Stored items from a collection
>>>>

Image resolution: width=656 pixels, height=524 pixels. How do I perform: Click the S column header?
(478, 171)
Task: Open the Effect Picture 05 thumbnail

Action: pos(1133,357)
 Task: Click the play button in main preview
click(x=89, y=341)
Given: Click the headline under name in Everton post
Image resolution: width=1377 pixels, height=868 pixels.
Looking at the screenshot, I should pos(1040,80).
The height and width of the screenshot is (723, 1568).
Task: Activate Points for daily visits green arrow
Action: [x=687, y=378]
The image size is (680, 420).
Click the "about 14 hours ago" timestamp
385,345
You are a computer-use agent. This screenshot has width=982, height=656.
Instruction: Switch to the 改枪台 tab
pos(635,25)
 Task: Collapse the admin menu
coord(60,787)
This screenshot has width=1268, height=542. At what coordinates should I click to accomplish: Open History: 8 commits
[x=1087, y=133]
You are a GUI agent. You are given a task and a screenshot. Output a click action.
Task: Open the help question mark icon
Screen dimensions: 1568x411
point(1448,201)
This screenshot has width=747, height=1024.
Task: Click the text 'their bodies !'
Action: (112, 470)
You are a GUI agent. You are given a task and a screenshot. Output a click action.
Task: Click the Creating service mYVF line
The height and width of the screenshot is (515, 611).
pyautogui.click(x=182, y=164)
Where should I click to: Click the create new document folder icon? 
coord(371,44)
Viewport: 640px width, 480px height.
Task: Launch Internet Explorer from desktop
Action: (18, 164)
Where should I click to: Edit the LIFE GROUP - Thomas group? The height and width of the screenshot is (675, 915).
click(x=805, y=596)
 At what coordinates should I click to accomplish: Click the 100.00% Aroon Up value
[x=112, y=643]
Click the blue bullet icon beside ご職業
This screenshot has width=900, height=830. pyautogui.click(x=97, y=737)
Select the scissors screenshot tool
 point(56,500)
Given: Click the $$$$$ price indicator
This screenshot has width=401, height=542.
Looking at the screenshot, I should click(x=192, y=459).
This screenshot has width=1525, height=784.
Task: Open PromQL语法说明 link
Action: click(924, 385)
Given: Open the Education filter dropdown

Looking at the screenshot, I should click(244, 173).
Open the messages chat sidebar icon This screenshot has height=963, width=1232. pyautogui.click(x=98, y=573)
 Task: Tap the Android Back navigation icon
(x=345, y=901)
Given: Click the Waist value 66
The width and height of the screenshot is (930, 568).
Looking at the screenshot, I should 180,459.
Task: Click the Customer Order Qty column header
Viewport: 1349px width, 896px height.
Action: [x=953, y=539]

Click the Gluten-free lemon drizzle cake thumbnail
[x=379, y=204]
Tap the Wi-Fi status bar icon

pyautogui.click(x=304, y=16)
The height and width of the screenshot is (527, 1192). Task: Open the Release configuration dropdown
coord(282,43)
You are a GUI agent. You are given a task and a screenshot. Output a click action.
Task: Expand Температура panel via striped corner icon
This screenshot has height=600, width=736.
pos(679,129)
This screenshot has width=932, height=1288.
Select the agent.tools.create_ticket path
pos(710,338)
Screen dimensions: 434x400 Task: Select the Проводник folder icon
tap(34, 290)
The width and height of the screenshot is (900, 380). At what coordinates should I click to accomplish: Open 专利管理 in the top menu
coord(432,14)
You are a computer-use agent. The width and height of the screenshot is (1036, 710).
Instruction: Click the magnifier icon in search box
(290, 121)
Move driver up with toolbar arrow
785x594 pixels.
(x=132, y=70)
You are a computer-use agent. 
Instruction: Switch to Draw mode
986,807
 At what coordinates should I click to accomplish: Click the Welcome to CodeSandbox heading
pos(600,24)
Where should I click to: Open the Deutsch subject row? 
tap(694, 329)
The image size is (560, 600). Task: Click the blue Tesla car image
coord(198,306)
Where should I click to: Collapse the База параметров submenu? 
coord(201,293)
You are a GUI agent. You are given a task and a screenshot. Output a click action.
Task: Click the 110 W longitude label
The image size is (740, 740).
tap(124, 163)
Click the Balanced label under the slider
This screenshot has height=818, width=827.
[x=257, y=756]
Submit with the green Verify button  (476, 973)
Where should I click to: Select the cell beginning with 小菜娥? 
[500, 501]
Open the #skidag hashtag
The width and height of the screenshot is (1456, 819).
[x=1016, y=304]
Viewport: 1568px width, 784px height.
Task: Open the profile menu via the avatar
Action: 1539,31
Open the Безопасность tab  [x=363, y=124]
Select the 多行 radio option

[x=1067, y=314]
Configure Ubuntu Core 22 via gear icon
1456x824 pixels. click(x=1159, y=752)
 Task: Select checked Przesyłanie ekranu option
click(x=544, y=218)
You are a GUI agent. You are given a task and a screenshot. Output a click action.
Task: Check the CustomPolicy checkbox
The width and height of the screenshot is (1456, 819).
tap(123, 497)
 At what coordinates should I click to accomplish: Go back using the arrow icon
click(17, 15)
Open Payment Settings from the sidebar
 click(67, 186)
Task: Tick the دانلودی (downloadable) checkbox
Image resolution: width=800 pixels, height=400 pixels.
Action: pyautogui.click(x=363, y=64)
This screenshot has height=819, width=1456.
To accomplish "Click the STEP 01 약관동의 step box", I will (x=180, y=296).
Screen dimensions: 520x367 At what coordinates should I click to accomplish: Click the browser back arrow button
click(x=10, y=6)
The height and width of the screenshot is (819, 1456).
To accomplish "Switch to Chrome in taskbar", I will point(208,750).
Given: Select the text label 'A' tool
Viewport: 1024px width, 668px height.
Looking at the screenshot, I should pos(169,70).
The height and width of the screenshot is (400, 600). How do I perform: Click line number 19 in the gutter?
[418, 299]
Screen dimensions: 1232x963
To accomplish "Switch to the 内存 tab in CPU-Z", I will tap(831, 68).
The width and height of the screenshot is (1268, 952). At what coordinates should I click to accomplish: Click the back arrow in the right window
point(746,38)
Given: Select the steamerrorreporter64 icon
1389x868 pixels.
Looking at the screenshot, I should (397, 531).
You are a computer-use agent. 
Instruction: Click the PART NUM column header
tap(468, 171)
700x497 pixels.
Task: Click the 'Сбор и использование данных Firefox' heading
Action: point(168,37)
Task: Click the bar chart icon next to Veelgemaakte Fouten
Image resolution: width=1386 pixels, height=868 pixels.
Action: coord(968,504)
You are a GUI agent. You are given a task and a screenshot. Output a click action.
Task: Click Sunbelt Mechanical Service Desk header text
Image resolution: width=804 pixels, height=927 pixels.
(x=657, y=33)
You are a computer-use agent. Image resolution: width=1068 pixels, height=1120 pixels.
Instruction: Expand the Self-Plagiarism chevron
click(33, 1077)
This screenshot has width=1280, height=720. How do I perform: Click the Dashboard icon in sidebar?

<<<<

*DO THIS*
Quote every one of the rows above word for word.

*RESPONSE BELOW*
Image resolution: width=656 pixels, height=524 pixels. How do I perform: Click the S column header?
(478, 171)
Task: Open the Effect Picture 05 thumbnail

Action: pos(1133,357)
 Task: Click the play button in main preview
click(x=89, y=341)
Given: Click the headline under name in Everton post
Image resolution: width=1377 pixels, height=868 pixels.
Looking at the screenshot, I should pos(1040,80).
The height and width of the screenshot is (723, 1568).
Task: Activate Points for daily visits green arrow
Action: [x=687, y=378]
The image size is (680, 420).
Click the "about 14 hours ago" timestamp
385,345
You are a computer-use agent. This screenshot has width=982, height=656.
Instruction: Switch to the 改枪台 tab
pos(635,25)
 Task: Collapse the admin menu
coord(60,787)
This screenshot has width=1268, height=542. At what coordinates should I click to accomplish: Open History: 8 commits
[x=1087, y=133]
You are a GUI agent. You are given a task and a screenshot. Output a click action.
Task: Open the help question mark icon
Screen dimensions: 1568x411
point(1448,201)
This screenshot has width=747, height=1024.
Task: Click the text 'their bodies !'
Action: (112, 470)
You are a GUI agent. You are given a task and a screenshot. Output a click action.
Task: Click the Creating service mYVF line
The height and width of the screenshot is (515, 611).
pyautogui.click(x=182, y=164)
Where should I click to: Click the create new document folder icon? 
coord(371,44)
Viewport: 640px width, 480px height.
Task: Launch Internet Explorer from desktop
Action: (18, 164)
Where should I click to: Edit the LIFE GROUP - Thomas group? The height and width of the screenshot is (675, 915).
click(x=805, y=596)
 At what coordinates should I click to accomplish: Click the 100.00% Aroon Up value
[x=112, y=643]
Click the blue bullet icon beside ご職業
This screenshot has width=900, height=830. pyautogui.click(x=97, y=737)
Select the scissors screenshot tool
 point(56,500)
Given: Click the $$$$$ price indicator
This screenshot has width=401, height=542.
Looking at the screenshot, I should click(x=192, y=459).
This screenshot has width=1525, height=784.
Task: Open PromQL语法说明 link
Action: click(924, 385)
Given: Open the Education filter dropdown

Looking at the screenshot, I should click(244, 173).
Open the messages chat sidebar icon This screenshot has height=963, width=1232. pyautogui.click(x=98, y=573)
 Task: Tap the Android Back navigation icon
(x=345, y=901)
Given: Click the Waist value 66
The width and height of the screenshot is (930, 568).
Looking at the screenshot, I should 180,459.
Task: Click the Customer Order Qty column header
Viewport: 1349px width, 896px height.
Action: [x=953, y=539]

Click the Gluten-free lemon drizzle cake thumbnail
[x=379, y=204]
Tap the Wi-Fi status bar icon

pyautogui.click(x=304, y=16)
The height and width of the screenshot is (527, 1192). Task: Open the Release configuration dropdown
coord(282,43)
You are a GUI agent. You are given a task and a screenshot. Output a click action.
Task: Expand Температура panel via striped corner icon
This screenshot has height=600, width=736.
pos(679,129)
This screenshot has width=932, height=1288.
Select the agent.tools.create_ticket path
pos(710,338)
Screen dimensions: 434x400 Task: Select the Проводник folder icon
tap(34, 290)
The width and height of the screenshot is (900, 380). At what coordinates should I click to accomplish: Open 专利管理 in the top menu
coord(432,14)
You are a computer-use agent. The width and height of the screenshot is (1036, 710).
Instruction: Click the magnifier icon in search box
(290, 121)
Move driver up with toolbar arrow
785x594 pixels.
(x=132, y=70)
You are a computer-use agent. 
Instruction: Switch to Draw mode
986,807
 At what coordinates should I click to accomplish: Click the Welcome to CodeSandbox heading
pos(600,24)
Where should I click to: Open the Deutsch subject row? 
tap(694, 329)
The image size is (560, 600). Task: Click the blue Tesla car image
coord(198,306)
Where should I click to: Collapse the База параметров submenu? 
coord(201,293)
You are a GUI agent. You are given a task and a screenshot. Output a click action.
Task: Click the 110 W longitude label
The image size is (740, 740).
tap(124, 163)
Click the Balanced label under the slider
This screenshot has height=818, width=827.
[x=257, y=756]
Submit with the green Verify button  (476, 973)
Where should I click to: Select the cell beginning with 小菜娥? 
[500, 501]
Open the #skidag hashtag
The width and height of the screenshot is (1456, 819).
[x=1016, y=304]
Viewport: 1568px width, 784px height.
Task: Open the profile menu via the avatar
Action: 1539,31
Open the Безопасность tab  [x=363, y=124]
Select the 多行 radio option

[x=1067, y=314]
Configure Ubuntu Core 22 via gear icon
1456x824 pixels. click(x=1159, y=752)
 Task: Select checked Przesyłanie ekranu option
click(x=544, y=218)
You are a GUI agent. You are given a task and a screenshot. Output a click action.
Task: Check the CustomPolicy checkbox
The width and height of the screenshot is (1456, 819).
tap(123, 497)
 At what coordinates should I click to accomplish: Go back using the arrow icon
click(17, 15)
Open Payment Settings from the sidebar
 click(67, 186)
Task: Tick the دانلودی (downloadable) checkbox
Image resolution: width=800 pixels, height=400 pixels.
Action: pyautogui.click(x=363, y=64)
This screenshot has height=819, width=1456.
To accomplish "Click the STEP 01 약관동의 step box", I will (x=180, y=296).
Screen dimensions: 520x367 At what coordinates should I click to accomplish: Click the browser back arrow button
click(x=10, y=6)
The height and width of the screenshot is (819, 1456).
To accomplish "Switch to Chrome in taskbar", I will point(208,750).
Given: Select the text label 'A' tool
Viewport: 1024px width, 668px height.
Looking at the screenshot, I should pos(169,70).
The height and width of the screenshot is (400, 600). How do I perform: Click line number 19 in the gutter?
[418, 299]
Screen dimensions: 1232x963
To accomplish "Switch to the 内存 tab in CPU-Z", I will tap(831, 68).
The width and height of the screenshot is (1268, 952). At what coordinates should I click to accomplish: Click the back arrow in the right window
point(746,38)
Given: Select the steamerrorreporter64 icon
1389x868 pixels.
Looking at the screenshot, I should (397, 531).
You are a computer-use agent. 
Instruction: Click the PART NUM column header
tap(468, 171)
700x497 pixels.
Task: Click the 'Сбор и использование данных Firefox' heading
Action: point(168,37)
Task: Click the bar chart icon next to Veelgemaakte Fouten
Image resolution: width=1386 pixels, height=868 pixels.
Action: coord(968,504)
You are a GUI agent. You are given a task and a screenshot. Output a click action.
Task: Click Sunbelt Mechanical Service Desk header text
Image resolution: width=804 pixels, height=927 pixels.
(x=657, y=33)
You are a computer-use agent. Image resolution: width=1068 pixels, height=1120 pixels.
Instruction: Expand the Self-Plagiarism chevron
click(33, 1077)
This screenshot has width=1280, height=720. How do I perform: Click the Dashboard icon in sidebar?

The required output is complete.